Study text
..............................

If upon any Liquidation of the Corporation, the assets available
for distribution to the holders of Series B Preferred Stock and any
other stock of the Corporation ranking on a parity with the Series B
Preferred Stock upon Liquidation issued by the Corporation which shall
then be outstanding (hereinafter in this paragraph called the "Total
Amount Available") shall be insufficient to pay the holders of all
outstanding shares of Series B Preferred Stock and all other such
parity stock the full amounts (including all dividends accrued and
unpaid) to which they shall be entitled by reason of such Liquidation
of the Corporation, then there shall be paid to the holders of the
Series B Preferred Stock in connection with such Liquidation of the
Corporation, an amount equal to the product derived by multiplying
the Total Amount Available by a fraction, the numerator of which shall
be the full amount to which the holders of the Series B Preferred Stock
shall be entitled under the terms of the preceding paragraph by reason
of such Liquidation of the Corporation and the denominator of which
shall be the total amount which would have been distributed by reason
of such Liquidation of the Corporation with respect to the Series B
Preferred Stock and all other stock ranking on a parity with the Series
B Preferred Stock upon Liquidation then outstanding had the Corporation
possessed sufficient assets to pay the maximum amount which the holders
of all such stock would be entitled to receive in connection with such
Liquidation of the Corporation.
The voluntary sale, conveyance, lease, exchange or transfer of all
or substantially all the property or assets of the Corporation, or the
merger or consolidation of the Corporation into or with any other
corporation, or the merger of any other corporation into the
Corporation, or any purchase or redemption of some or all of the shares
of any class or series of stock of the Corporation, shall not be deemed
to be a Liquidation of the Corporation for the purpose of this Section
5 (unless in connection therewith the Liquidation of the Corporation is
specifically approved).

..............................

The data
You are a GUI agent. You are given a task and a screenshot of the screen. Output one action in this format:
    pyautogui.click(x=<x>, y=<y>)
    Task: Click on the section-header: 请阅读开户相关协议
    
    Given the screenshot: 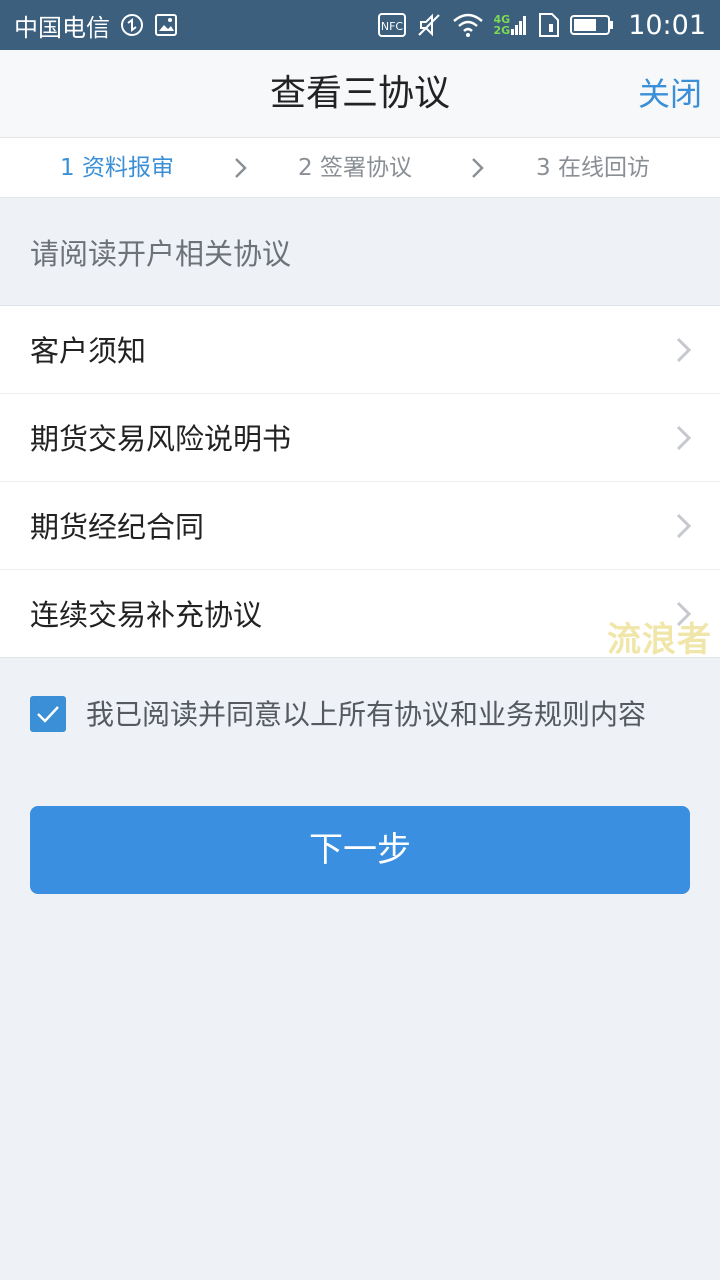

..............................

Task brief
From the Series B Preferred Stock passage above, reproduce word for word the part starting with "The voluntary sale, conveyance, lease, exchange" and going on through "specifically approved).".

Reply
The voluntary sale, conveyance, lease, exchange or transfer of all
or substantially all the property or assets of the Corporation, or the
merger or consolidation of the Corporation into or with any other
corporation, or the merger of any other corporation into the
Corporation, or any purchase or redemption of some or all of the shares
of any class or series of stock of the Corporation, shall not be deemed
to be a Liquidation of the Corporation for the purpose of this Section
5 (unless in connection therewith the Liquidation of the Corporation is
specifically approved).